L’humour des rails
L’avez–vous noté ? Dans le train, depuis quelque temps, le personnel d’accompagnement, ainsi qu’ils se nomment eux-mêmes, s’adresse aux voyageurs avec des accents d’une suavité pour le moins inattendue.
S’entendre par micro interposé susurrer des rappels concernant l’étiquetage de ses bagages sur ce ton confidentiel et presque intime, ça fait monter des frissons dans la nuque.
Auraient-ils suivi une formation pour poser leur voix entre deux traverses ?
Observez des temps d’attente, vous transporterez votre auditoire.
« Ça n’est qu’un Transilien qui s’arrête souvent.
Comme lui, marquez des pauses.
De loooongues pauses. »
Ainsi notre cheffe de bord ce soir imite à s’y méprendre une Macha aux intonations profondes, respiration sensuelle nettement perceptible.
Hier c’était un véritable orateur, l’employé des Chemins de Fer, il déclamait son texte et scandait ses consignes, liaisons comprises.
Que de changements… même dans un train direct.
L’autre jour encore, avec les orages que nous subissons ces temps-ci – y’a plus de saison, mes bons amis – le contrôleur expliquait que certains sièges étaient humides, le train ayant fort intelligemment été laissé en voie de garage toutes fenêtres ouvertes.

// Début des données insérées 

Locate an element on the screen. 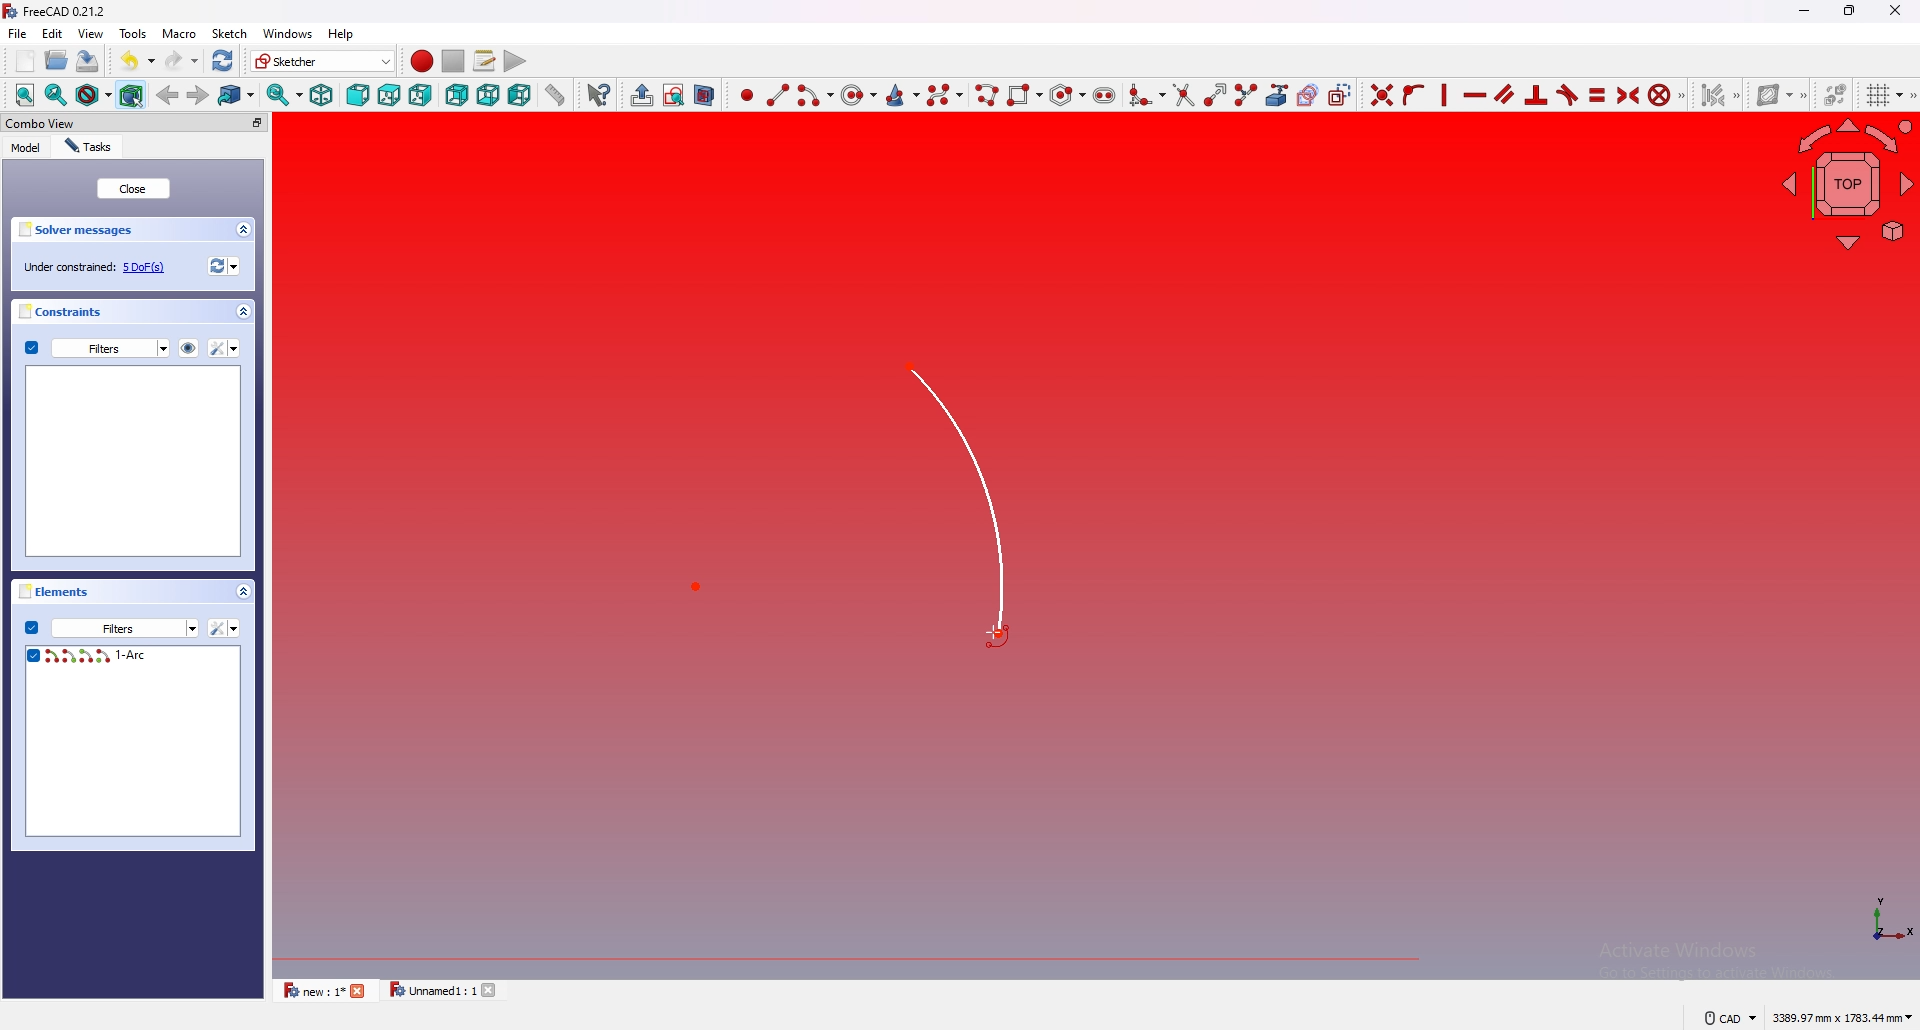  constraint vertically is located at coordinates (1446, 93).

Je reconnais qu’il était drôle : tout le wagon se gondolait, il y avait de quoi se compisser… c’est du reste ce qu’il sous-entendait en précisant qu’il venait d’ouvrir les portes des toilettes.
« Toilettes dont je rappelle qu’elles sont systématiquement et réglementairement fermées à clé lorsque les trains sont à l’arrêt – un temps d’arrêt pour le suspense – car il faut bien savoir que l’on ne sait jamais vraiment ce qu’il peut se produire dans des toilettes non fermées. De l’extérieur. »
Un humoriste, je vous dis.
Bien entraîné qui plus est.
Question passage à niveau, ni frein ni marche arrière, il était en roue libre.
Laissés pour compte du Cours Florent, la Seuneuceufeu offre des débouchés.
Engagez-vous, rengagez-vous, vous verrez du pays !
Quand l’humour déraille, ça change du train-train quotidien.
C’est toujours plus distrayant qu’un malaise voyageur avec inconvénients passagers.